# Texto selecionado:

_ _ _ _

Essa autocomunicação divina que acontece de modo
perfeito no céu é, já aqui nesta vida, uma realidade para aqueles que se
comprometem com Cristo. O Espírito acompanhou sempre Jesus Cristo em sua vida,.
Na fidelidade ao Espírito, durante toda sua história, se tornou Ele o nosso
salvador.
É
sobre tudo no Espírito que podemos encontrar Cristo, e encontrar Cristo
diretamente, pois a mediação do Espírito, por ser Espírito de Cristo e
igualmente Espírito que age em nós, representa o horizonte, a priori, desse
encontro.
A
ação trinitária em nós é dinâmica, pois o Espírito age continuamente sobre
nossa liberdade, intensificando nossa orientação profunda de vida pelas opções
que desperta e capacita.
Não
podemos opor experiência e conceito. Pois toda experiência humana é
inteligente, é significativa e, portanto, acontece sempre no interior de um
horizonte de compreensão que lhe confere sentido e identidade.
Discurso
teológico e experiência cristã implicam-se reciprocamente. É na experiência que
a elaboração conceitual surge, cresce e recebe sua aprovação final.
Então,
a tematização da experiência começou a ser realizada por uma nova ciência, a
espiritualidade, enquanto a teologia se afastava da vida e dos problemas reais,
perdendo-se em disputas de escolas, perfeitamente dispensáveis, apesar de tudo
o rigor e a profundidade que apresentam.
O
tratado da graça que deveria ser o coração da existência cristã ficou reduzido,
em boa parte, ás disputas estéreis entre molinistas e banezianos. A experiência
da ação salvífica de Deus ficou reservada ao restrito circulo dos místicos.
Ainda
uma palavra sobre o sentido da expressão “experiência da ação salvífica do
Espírito “ ou, mais brevemente, “experiência da graça”. De modo algum ela significa uma intervenção extraordinária
de Deus no curso dos acontecimentos, como se atribui aos milagres.
A
Sagrada Escritura repete, utilizando expressões diversas, que a ação salvífica
de Deus atinge a pessoa em sua totalidade e que, portanto, ela tem certa
consciência dessa ação. Assim era evidente para Paulo que o cristão
experimentava em si a ação do Espírito Santo, como uma vivência muito pessoal:
“ Este Espírito mesmo afasta ao nosso espírito que somos filhos de Deus “ ( Rm
8,16 ).
Posteriormente,
com o advento da escolástica, racionalista e plena de distinções, a doutrina da
experiência da graça quase desaparece.
O
que assegura a certeza da salvação é a própria fé. Portanto, não é uma certeza
teórica, mas existencial, que se ilumina no interior da fé vivida.

_ _ _ _

# Dados de origem:

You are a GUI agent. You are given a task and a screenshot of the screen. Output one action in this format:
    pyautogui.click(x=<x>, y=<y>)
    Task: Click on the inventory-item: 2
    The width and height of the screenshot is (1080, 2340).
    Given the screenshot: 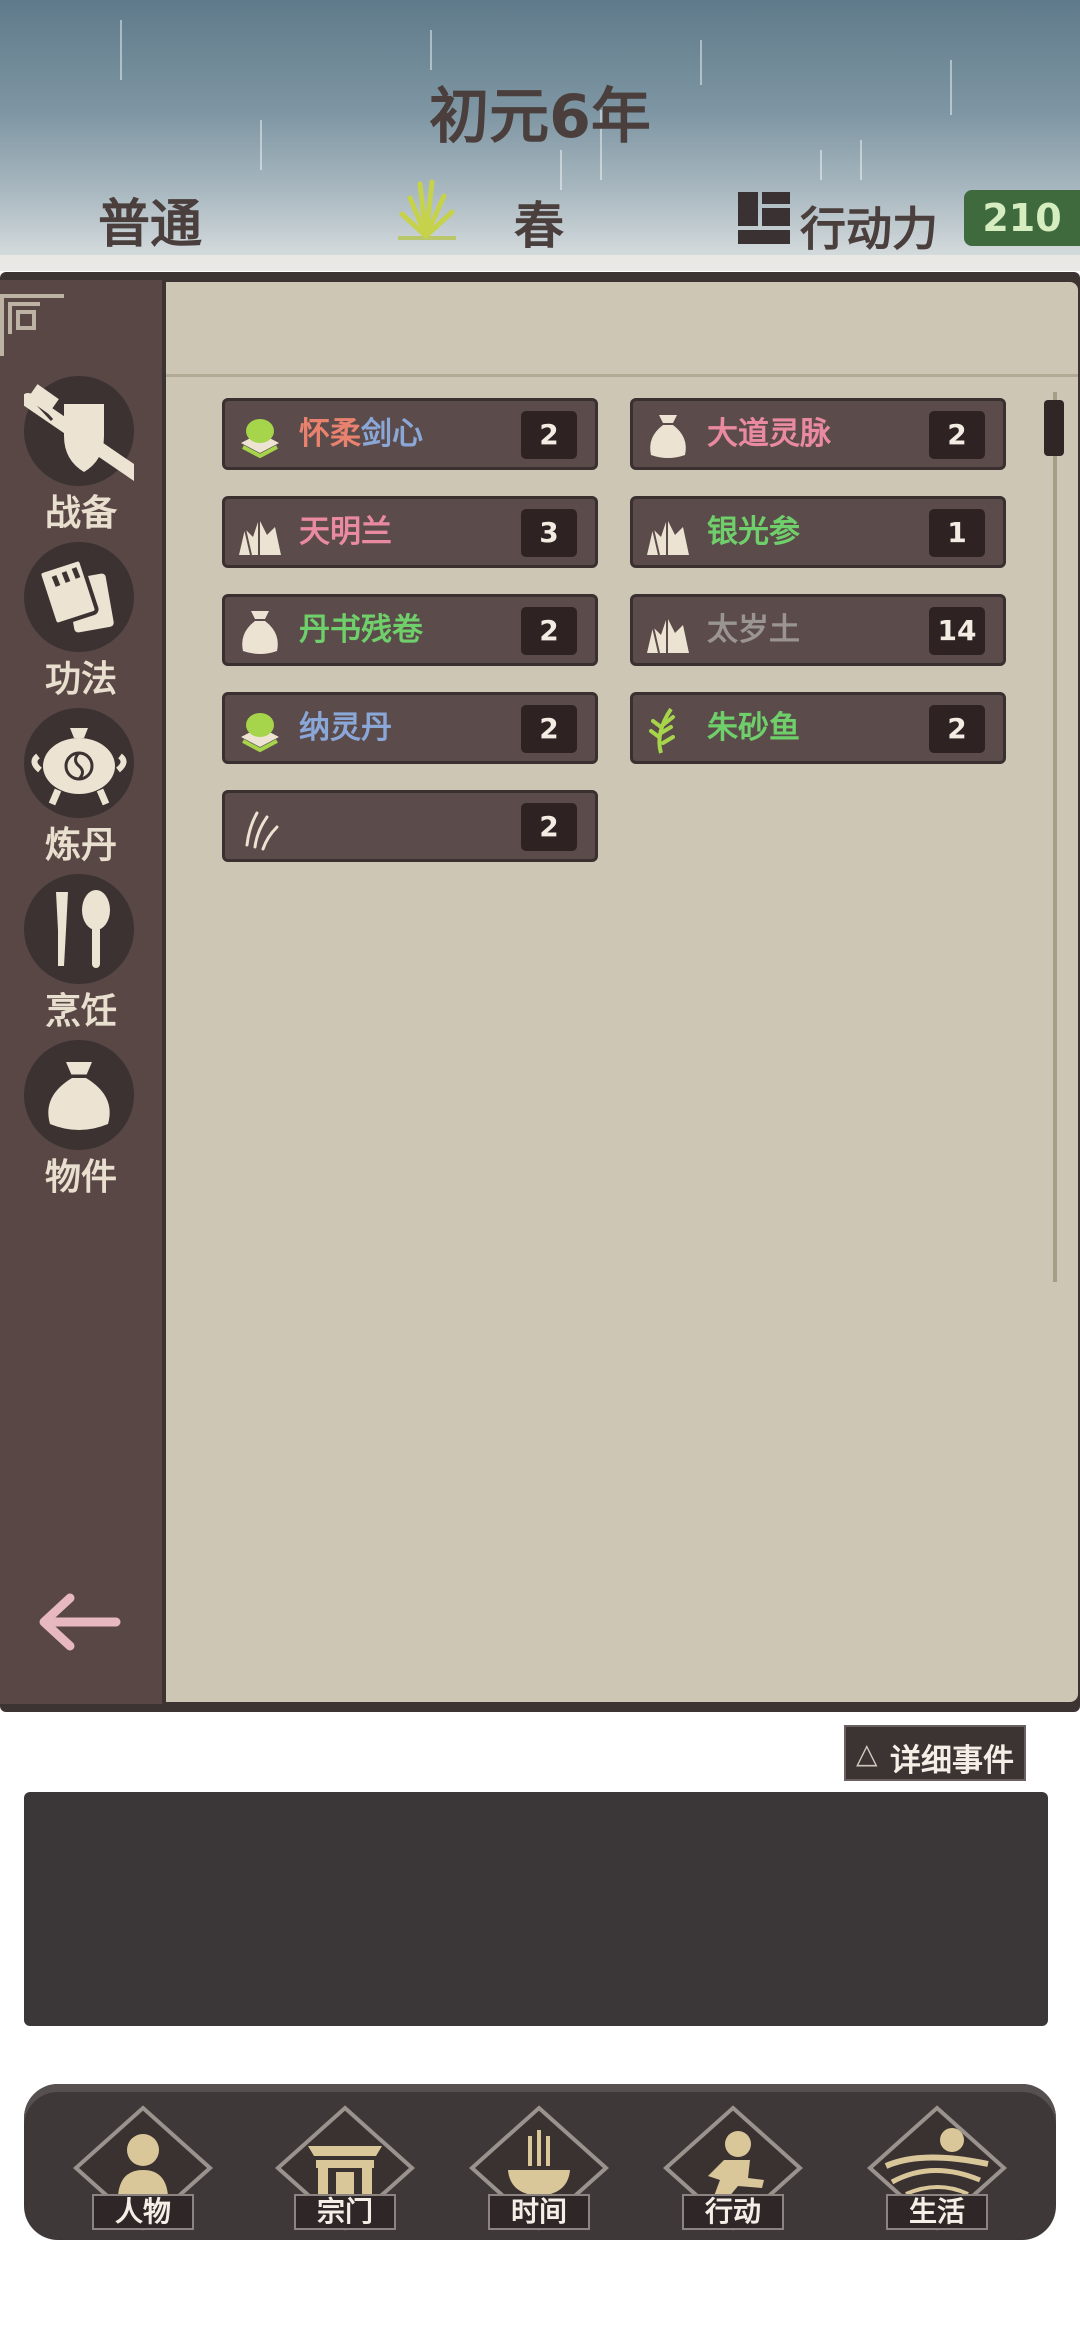 What is the action you would take?
    pyautogui.click(x=410, y=826)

_ _ _ _

# Tarefas:
**A.** Responda com base no texto sobre a experiência da graça:
(i) Que nova ciência começou a tematizar a experiência?
(ii) A que ficou reduzido, em boa parte, o tratado da graça?
(iii) O que assegura a certeza da salvação?
**B.** Transcreva o trecho do texto sobre a experiência da graça que começa em “Essa autocomunicação divina” e termina em “em sua vida,.”.

# Respostas:
**A.**
(i) A espiritualidade.
(ii) Às disputas estéreis entre molinistas e banezianos.
(iii) A própria fé.

**B.**
Essa autocomunicação divina que acontece de modo
perfeito no céu é, já aqui nesta vida, uma realidade para aqueles que se
comprometem com Cristo. O Espírito acompanhou sempre Jesus Cristo em sua vida,.